▶ _Task details_: The expected output is exactly the lines below, starting at the line with "Given: Click the D:\ drive disk icon" and ending at the line with "has height=468, width=823.", both included; no other line belongs in it.

▶ _Extracted material_:
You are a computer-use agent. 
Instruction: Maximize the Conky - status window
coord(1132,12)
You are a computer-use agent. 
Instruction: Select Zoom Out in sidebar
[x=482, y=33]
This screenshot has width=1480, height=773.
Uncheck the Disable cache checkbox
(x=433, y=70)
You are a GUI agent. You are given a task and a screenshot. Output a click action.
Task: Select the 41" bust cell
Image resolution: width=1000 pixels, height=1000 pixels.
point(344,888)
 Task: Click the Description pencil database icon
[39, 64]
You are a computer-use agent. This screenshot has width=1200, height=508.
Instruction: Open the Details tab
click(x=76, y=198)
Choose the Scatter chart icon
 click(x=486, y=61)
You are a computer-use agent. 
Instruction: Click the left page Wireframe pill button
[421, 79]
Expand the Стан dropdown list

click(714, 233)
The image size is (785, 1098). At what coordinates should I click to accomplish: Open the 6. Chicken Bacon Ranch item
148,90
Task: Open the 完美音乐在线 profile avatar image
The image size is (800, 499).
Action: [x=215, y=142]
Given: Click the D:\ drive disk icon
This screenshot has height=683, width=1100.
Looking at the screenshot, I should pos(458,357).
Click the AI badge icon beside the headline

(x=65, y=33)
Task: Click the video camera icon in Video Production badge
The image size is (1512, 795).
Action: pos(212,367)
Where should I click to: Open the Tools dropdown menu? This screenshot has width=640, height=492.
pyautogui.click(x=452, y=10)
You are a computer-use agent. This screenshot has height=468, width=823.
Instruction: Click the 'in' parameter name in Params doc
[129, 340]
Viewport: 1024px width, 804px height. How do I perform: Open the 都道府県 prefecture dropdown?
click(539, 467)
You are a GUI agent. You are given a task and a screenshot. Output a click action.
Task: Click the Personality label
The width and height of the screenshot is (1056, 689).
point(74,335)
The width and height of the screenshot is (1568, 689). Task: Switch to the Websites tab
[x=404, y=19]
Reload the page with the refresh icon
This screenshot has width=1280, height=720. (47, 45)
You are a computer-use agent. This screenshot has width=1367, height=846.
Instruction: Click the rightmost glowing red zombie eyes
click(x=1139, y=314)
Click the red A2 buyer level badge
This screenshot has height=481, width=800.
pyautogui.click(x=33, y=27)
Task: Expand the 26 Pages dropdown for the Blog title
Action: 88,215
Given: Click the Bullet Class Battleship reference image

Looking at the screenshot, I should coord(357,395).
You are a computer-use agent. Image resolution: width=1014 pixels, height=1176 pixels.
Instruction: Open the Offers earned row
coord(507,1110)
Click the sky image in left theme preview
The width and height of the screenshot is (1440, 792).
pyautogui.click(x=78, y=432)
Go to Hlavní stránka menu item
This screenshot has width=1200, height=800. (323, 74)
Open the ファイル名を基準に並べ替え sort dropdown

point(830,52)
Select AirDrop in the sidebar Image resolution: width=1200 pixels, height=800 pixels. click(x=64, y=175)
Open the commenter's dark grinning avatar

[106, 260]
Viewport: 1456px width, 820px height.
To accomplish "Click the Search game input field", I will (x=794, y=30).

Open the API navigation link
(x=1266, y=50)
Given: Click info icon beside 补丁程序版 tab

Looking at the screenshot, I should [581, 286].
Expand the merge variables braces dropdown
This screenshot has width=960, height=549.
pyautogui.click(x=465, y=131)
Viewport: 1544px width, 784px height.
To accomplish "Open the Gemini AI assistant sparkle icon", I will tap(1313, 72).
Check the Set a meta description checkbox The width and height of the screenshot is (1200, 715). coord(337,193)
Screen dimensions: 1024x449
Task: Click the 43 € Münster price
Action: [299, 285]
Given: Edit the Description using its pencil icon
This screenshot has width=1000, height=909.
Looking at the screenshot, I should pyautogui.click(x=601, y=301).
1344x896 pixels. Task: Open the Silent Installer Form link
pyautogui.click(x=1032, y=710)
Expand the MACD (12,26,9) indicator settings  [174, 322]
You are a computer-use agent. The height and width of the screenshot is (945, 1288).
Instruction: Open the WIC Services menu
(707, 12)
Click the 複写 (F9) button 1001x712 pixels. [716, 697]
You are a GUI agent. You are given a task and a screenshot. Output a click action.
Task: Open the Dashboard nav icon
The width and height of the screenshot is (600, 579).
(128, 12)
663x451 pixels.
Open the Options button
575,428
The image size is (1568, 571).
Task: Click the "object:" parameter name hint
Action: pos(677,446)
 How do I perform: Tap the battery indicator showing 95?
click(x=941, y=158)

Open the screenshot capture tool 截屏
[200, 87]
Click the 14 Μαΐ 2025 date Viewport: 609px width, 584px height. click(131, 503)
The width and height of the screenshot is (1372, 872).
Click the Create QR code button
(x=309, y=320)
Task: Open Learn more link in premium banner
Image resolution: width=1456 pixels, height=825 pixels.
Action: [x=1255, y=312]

▶ _Response to this task_:
Given: Click the D:\ drive disk icon
This screenshot has height=683, width=1100.
Looking at the screenshot, I should pos(458,357).
Click the AI badge icon beside the headline

(x=65, y=33)
Task: Click the video camera icon in Video Production badge
The image size is (1512, 795).
Action: pos(212,367)
Where should I click to: Open the Tools dropdown menu? This screenshot has width=640, height=492.
pyautogui.click(x=452, y=10)
You are a computer-use agent. This screenshot has height=468, width=823.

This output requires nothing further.